Gaskill slowly shook his head. "Rummel's got it stashed somewhere. I'm convinced."
Pottle stared across at Rummel's apartment as the lights blinked out. "If you're right, and if I were Rummel, I'd take it to bed with me."
"Sure you would-" Gaskill stopped abruptly as Pottle's wit triggered a thought. "Your perverted mind just made a good point."
"It did?" muttered a confused Pottle.
"What rooms do not have windows in the penthouse? The ones we can't observe?"
Pottle looked down at the carpet in thought for a moment. "According to the floor plan, two bathrooms, a pantry, the short hall between the master and guest bedrooms, and the closets."
"We're missing something."
"Missing what? Rummel seldom remembers to draw his curtains. We can watch ninety percent of his movements once he steps off the elevator. No way he could store a ton of art treasures in a couple of bathtubs and a closet."
"True, but where does he spend the thirty or forty minutes from the time he exits the lobby and steps into the elevator until he sets foot in his living room? Certainly not in the foyer."

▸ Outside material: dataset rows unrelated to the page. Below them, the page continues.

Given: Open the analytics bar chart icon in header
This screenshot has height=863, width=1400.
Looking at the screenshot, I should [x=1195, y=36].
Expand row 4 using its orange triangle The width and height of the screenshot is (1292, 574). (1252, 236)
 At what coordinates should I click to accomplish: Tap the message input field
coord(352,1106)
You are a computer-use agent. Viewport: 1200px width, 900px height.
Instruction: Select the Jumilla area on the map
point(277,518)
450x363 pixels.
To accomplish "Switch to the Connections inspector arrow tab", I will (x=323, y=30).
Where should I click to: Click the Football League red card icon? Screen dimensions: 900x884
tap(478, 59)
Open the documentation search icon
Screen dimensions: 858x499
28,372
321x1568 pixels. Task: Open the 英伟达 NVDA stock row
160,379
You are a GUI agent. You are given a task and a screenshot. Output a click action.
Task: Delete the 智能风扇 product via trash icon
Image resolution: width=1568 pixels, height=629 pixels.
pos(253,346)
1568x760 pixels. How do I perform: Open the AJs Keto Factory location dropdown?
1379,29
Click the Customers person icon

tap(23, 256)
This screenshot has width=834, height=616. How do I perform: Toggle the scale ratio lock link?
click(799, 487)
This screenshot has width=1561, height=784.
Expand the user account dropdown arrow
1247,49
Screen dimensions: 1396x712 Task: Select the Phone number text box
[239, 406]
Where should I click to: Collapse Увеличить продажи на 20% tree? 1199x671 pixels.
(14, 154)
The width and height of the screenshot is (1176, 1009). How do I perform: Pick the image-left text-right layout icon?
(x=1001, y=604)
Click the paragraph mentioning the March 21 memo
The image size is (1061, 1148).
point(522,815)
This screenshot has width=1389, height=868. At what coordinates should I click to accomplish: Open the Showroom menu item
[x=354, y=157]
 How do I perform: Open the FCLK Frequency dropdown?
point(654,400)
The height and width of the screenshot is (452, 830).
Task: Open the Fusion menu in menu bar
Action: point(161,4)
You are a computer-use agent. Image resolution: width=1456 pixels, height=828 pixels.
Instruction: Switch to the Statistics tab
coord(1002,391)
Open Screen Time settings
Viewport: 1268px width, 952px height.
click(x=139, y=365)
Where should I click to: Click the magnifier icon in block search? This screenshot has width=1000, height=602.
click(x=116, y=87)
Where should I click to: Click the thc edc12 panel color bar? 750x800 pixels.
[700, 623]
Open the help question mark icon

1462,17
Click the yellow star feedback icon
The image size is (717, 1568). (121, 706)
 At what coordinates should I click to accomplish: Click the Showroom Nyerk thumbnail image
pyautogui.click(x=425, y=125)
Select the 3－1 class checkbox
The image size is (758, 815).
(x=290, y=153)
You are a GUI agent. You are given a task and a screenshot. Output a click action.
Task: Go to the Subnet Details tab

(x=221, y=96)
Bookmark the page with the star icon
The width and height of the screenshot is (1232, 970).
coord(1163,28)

"Maybe he sits on the john."
"Nobody is that regular." Gaskill stood and walked over to a coffee table and spread out a set of blueprints of Rummel's penthouse obtained from the building's developer. He studied them for what had to be the fiftieth time. "The artifacts have to be in the building."
"We've checked every apartment from the main floor to the roof," said Pottle. "They're all leased by live-in tenants."